[[ RECORD SET open ]]

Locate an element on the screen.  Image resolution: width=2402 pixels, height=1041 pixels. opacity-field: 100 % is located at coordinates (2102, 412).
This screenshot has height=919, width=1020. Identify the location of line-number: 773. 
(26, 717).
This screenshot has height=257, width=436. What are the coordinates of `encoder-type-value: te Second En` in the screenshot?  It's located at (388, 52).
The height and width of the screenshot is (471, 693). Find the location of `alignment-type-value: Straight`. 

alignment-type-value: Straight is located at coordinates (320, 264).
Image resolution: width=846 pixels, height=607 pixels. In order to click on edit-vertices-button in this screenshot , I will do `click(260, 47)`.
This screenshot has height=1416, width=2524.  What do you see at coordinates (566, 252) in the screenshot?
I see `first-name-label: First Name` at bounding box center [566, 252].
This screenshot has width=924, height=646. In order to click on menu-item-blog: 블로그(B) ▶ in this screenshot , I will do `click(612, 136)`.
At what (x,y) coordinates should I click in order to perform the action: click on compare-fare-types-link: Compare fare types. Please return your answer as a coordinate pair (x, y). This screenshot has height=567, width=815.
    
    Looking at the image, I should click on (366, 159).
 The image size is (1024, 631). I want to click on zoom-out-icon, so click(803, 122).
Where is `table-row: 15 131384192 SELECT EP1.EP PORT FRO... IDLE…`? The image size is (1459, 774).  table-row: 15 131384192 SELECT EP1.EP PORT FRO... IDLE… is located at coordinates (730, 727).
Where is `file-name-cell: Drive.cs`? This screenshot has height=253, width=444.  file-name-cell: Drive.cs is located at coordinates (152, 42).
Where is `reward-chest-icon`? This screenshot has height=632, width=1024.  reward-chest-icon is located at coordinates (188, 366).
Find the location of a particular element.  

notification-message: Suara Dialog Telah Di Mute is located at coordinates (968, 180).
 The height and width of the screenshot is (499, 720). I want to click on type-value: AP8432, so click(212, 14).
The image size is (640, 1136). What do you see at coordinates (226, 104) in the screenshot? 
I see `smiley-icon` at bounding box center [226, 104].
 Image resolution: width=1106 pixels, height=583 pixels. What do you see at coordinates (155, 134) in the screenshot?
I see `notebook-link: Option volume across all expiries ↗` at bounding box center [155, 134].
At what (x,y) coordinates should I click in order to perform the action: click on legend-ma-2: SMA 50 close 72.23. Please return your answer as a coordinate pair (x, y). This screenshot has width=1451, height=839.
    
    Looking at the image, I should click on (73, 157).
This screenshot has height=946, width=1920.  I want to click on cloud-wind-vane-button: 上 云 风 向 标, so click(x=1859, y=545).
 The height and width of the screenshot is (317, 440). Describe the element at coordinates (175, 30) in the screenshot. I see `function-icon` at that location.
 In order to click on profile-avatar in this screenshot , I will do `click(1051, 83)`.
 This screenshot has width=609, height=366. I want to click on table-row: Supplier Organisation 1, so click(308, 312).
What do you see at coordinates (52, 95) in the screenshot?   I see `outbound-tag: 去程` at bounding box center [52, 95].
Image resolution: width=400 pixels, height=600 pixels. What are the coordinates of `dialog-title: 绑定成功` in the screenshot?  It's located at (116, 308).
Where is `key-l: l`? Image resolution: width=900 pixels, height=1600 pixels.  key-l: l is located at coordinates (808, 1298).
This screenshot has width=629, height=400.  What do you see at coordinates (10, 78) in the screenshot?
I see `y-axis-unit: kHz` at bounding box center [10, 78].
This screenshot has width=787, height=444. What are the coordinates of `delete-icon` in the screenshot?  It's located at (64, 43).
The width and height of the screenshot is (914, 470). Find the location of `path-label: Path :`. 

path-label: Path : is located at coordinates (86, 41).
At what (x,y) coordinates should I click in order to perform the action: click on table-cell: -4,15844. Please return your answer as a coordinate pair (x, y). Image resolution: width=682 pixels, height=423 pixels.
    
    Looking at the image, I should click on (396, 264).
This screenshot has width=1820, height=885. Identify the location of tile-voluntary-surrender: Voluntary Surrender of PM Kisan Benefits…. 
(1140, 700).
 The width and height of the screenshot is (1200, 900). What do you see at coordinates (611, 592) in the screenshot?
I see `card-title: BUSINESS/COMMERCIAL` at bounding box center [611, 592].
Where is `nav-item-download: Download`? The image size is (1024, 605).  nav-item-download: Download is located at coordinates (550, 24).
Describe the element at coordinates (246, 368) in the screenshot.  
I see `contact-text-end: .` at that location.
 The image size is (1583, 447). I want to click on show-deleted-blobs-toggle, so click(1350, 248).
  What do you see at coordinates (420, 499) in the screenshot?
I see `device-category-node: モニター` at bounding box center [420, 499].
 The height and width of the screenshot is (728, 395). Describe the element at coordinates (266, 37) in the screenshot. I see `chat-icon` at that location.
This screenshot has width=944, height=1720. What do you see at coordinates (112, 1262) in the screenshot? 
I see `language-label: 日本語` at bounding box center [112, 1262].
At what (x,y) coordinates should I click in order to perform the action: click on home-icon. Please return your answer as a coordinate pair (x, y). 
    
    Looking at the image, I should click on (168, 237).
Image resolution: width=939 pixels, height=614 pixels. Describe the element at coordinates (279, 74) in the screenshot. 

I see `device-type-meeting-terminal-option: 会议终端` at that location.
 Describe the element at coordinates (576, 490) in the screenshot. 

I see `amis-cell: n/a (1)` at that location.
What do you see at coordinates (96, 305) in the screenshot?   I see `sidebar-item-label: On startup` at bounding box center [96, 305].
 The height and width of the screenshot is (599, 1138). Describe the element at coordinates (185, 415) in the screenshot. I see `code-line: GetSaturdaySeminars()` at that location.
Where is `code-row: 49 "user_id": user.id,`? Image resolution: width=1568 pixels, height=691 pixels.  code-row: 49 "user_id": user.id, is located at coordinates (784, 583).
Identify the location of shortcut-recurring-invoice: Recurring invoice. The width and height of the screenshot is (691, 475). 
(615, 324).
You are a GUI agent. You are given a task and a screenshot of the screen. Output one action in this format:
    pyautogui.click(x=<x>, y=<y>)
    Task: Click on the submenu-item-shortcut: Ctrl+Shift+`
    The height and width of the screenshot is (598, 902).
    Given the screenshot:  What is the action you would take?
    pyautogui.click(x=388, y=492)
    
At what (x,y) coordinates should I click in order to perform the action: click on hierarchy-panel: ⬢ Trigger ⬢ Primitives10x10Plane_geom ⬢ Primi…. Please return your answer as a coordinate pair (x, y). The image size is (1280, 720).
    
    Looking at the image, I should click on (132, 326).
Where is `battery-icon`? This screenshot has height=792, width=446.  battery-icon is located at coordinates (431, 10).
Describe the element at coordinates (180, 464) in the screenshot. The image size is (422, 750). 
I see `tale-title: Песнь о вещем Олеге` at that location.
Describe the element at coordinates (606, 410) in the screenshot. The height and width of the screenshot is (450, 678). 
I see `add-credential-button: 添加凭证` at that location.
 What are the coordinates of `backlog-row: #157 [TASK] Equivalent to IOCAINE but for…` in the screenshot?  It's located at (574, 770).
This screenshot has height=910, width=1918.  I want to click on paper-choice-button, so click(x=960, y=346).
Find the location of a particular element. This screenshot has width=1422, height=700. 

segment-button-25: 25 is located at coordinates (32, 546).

[[ RECORD SET closed ]]

PROBLEM DETAILS: Copy all of the records above line for line, without changing anything.

YOUR RESPONSE:
Locate an element on the screen.  Image resolution: width=2402 pixels, height=1041 pixels. opacity-field: 100 % is located at coordinates (2102, 412).
This screenshot has height=919, width=1020. Identify the location of line-number: 773. 
(26, 717).
This screenshot has height=257, width=436. What are the coordinates of `encoder-type-value: te Second En` in the screenshot?  It's located at (388, 52).
The height and width of the screenshot is (471, 693). Find the location of `alignment-type-value: Straight`. 

alignment-type-value: Straight is located at coordinates (320, 264).
Image resolution: width=846 pixels, height=607 pixels. In order to click on edit-vertices-button in this screenshot , I will do `click(260, 47)`.
This screenshot has height=1416, width=2524.  What do you see at coordinates (566, 252) in the screenshot?
I see `first-name-label: First Name` at bounding box center [566, 252].
This screenshot has width=924, height=646. In order to click on menu-item-blog: 블로그(B) ▶ in this screenshot , I will do `click(612, 136)`.
At what (x,y) coordinates should I click in order to perform the action: click on compare-fare-types-link: Compare fare types. Please return your answer as a coordinate pair (x, y). This screenshot has height=567, width=815.
    
    Looking at the image, I should click on (366, 159).
 The image size is (1024, 631). I want to click on zoom-out-icon, so click(803, 122).
Where is `table-row: 15 131384192 SELECT EP1.EP PORT FRO... IDLE…`? The image size is (1459, 774).  table-row: 15 131384192 SELECT EP1.EP PORT FRO... IDLE… is located at coordinates (730, 727).
Where is `file-name-cell: Drive.cs`? This screenshot has height=253, width=444.  file-name-cell: Drive.cs is located at coordinates (152, 42).
Where is `reward-chest-icon`? This screenshot has height=632, width=1024.  reward-chest-icon is located at coordinates (188, 366).
Find the location of a particular element.  

notification-message: Suara Dialog Telah Di Mute is located at coordinates (968, 180).
 The height and width of the screenshot is (499, 720). I want to click on type-value: AP8432, so click(212, 14).
The image size is (640, 1136). What do you see at coordinates (226, 104) in the screenshot? 
I see `smiley-icon` at bounding box center [226, 104].
 Image resolution: width=1106 pixels, height=583 pixels. What do you see at coordinates (155, 134) in the screenshot?
I see `notebook-link: Option volume across all expiries ↗` at bounding box center [155, 134].
At what (x,y) coordinates should I click in order to perform the action: click on legend-ma-2: SMA 50 close 72.23. Please return your answer as a coordinate pair (x, y). This screenshot has width=1451, height=839.
    
    Looking at the image, I should click on (73, 157).
This screenshot has height=946, width=1920.  I want to click on cloud-wind-vane-button: 上 云 风 向 标, so click(x=1859, y=545).
 The height and width of the screenshot is (317, 440). Describe the element at coordinates (175, 30) in the screenshot. I see `function-icon` at that location.
 In order to click on profile-avatar in this screenshot , I will do `click(1051, 83)`.
 This screenshot has width=609, height=366. I want to click on table-row: Supplier Organisation 1, so click(308, 312).
What do you see at coordinates (52, 95) in the screenshot?   I see `outbound-tag: 去程` at bounding box center [52, 95].
Image resolution: width=400 pixels, height=600 pixels. What are the coordinates of `dialog-title: 绑定成功` in the screenshot?  It's located at (116, 308).
Where is `key-l: l`? Image resolution: width=900 pixels, height=1600 pixels.  key-l: l is located at coordinates (808, 1298).
This screenshot has width=629, height=400.  What do you see at coordinates (10, 78) in the screenshot?
I see `y-axis-unit: kHz` at bounding box center [10, 78].
This screenshot has width=787, height=444. What are the coordinates of `delete-icon` in the screenshot?  It's located at (64, 43).
The width and height of the screenshot is (914, 470). Find the location of `path-label: Path :`. 

path-label: Path : is located at coordinates (86, 41).
At what (x,y) coordinates should I click in order to perform the action: click on table-cell: -4,15844. Please return your answer as a coordinate pair (x, y). Image resolution: width=682 pixels, height=423 pixels.
    
    Looking at the image, I should click on (396, 264).
This screenshot has width=1820, height=885. Identify the location of tile-voluntary-surrender: Voluntary Surrender of PM Kisan Benefits…. 
(1140, 700).
 The width and height of the screenshot is (1200, 900). What do you see at coordinates (611, 592) in the screenshot?
I see `card-title: BUSINESS/COMMERCIAL` at bounding box center [611, 592].
Where is `nav-item-download: Download`? The image size is (1024, 605).  nav-item-download: Download is located at coordinates (550, 24).
Describe the element at coordinates (246, 368) in the screenshot.  
I see `contact-text-end: .` at that location.
 The image size is (1583, 447). I want to click on show-deleted-blobs-toggle, so click(1350, 248).
  What do you see at coordinates (420, 499) in the screenshot?
I see `device-category-node: モニター` at bounding box center [420, 499].
 The height and width of the screenshot is (728, 395). Describe the element at coordinates (266, 37) in the screenshot. I see `chat-icon` at that location.
This screenshot has width=944, height=1720. What do you see at coordinates (112, 1262) in the screenshot? 
I see `language-label: 日本語` at bounding box center [112, 1262].
At what (x,y) coordinates should I click in order to perform the action: click on home-icon. Please return your answer as a coordinate pair (x, y). 
    
    Looking at the image, I should click on (168, 237).
Image resolution: width=939 pixels, height=614 pixels. Describe the element at coordinates (279, 74) in the screenshot. 

I see `device-type-meeting-terminal-option: 会议终端` at that location.
 Describe the element at coordinates (576, 490) in the screenshot. 

I see `amis-cell: n/a (1)` at that location.
What do you see at coordinates (96, 305) in the screenshot?   I see `sidebar-item-label: On startup` at bounding box center [96, 305].
 The height and width of the screenshot is (599, 1138). Describe the element at coordinates (185, 415) in the screenshot. I see `code-line: GetSaturdaySeminars()` at that location.
Where is `code-row: 49 "user_id": user.id,`? Image resolution: width=1568 pixels, height=691 pixels.  code-row: 49 "user_id": user.id, is located at coordinates (784, 583).
Identify the location of shortcut-recurring-invoice: Recurring invoice. The width and height of the screenshot is (691, 475). 
(615, 324).
You are a GUI agent. You are given a task and a screenshot of the screen. Output one action in this format:
    pyautogui.click(x=<x>, y=<y>)
    Task: Click on the submenu-item-shortcut: Ctrl+Shift+`
    The height and width of the screenshot is (598, 902).
    Given the screenshot:  What is the action you would take?
    pyautogui.click(x=388, y=492)
    
At what (x,y) coordinates should I click in order to perform the action: click on hierarchy-panel: ⬢ Trigger ⬢ Primitives10x10Plane_geom ⬢ Primi…. Please return your answer as a coordinate pair (x, y). The image size is (1280, 720).
    
    Looking at the image, I should click on (132, 326).
Where is `battery-icon`? This screenshot has height=792, width=446.  battery-icon is located at coordinates (431, 10).
Describe the element at coordinates (180, 464) in the screenshot. The image size is (422, 750). 
I see `tale-title: Песнь о вещем Олеге` at that location.
Describe the element at coordinates (606, 410) in the screenshot. The height and width of the screenshot is (450, 678). 
I see `add-credential-button: 添加凭证` at that location.
 What are the coordinates of `backlog-row: #157 [TASK] Equivalent to IOCAINE but for…` in the screenshot?  It's located at (574, 770).
This screenshot has height=910, width=1918.  I want to click on paper-choice-button, so click(x=960, y=346).
Find the location of a particular element. This screenshot has width=1422, height=700. 

segment-button-25: 25 is located at coordinates (32, 546).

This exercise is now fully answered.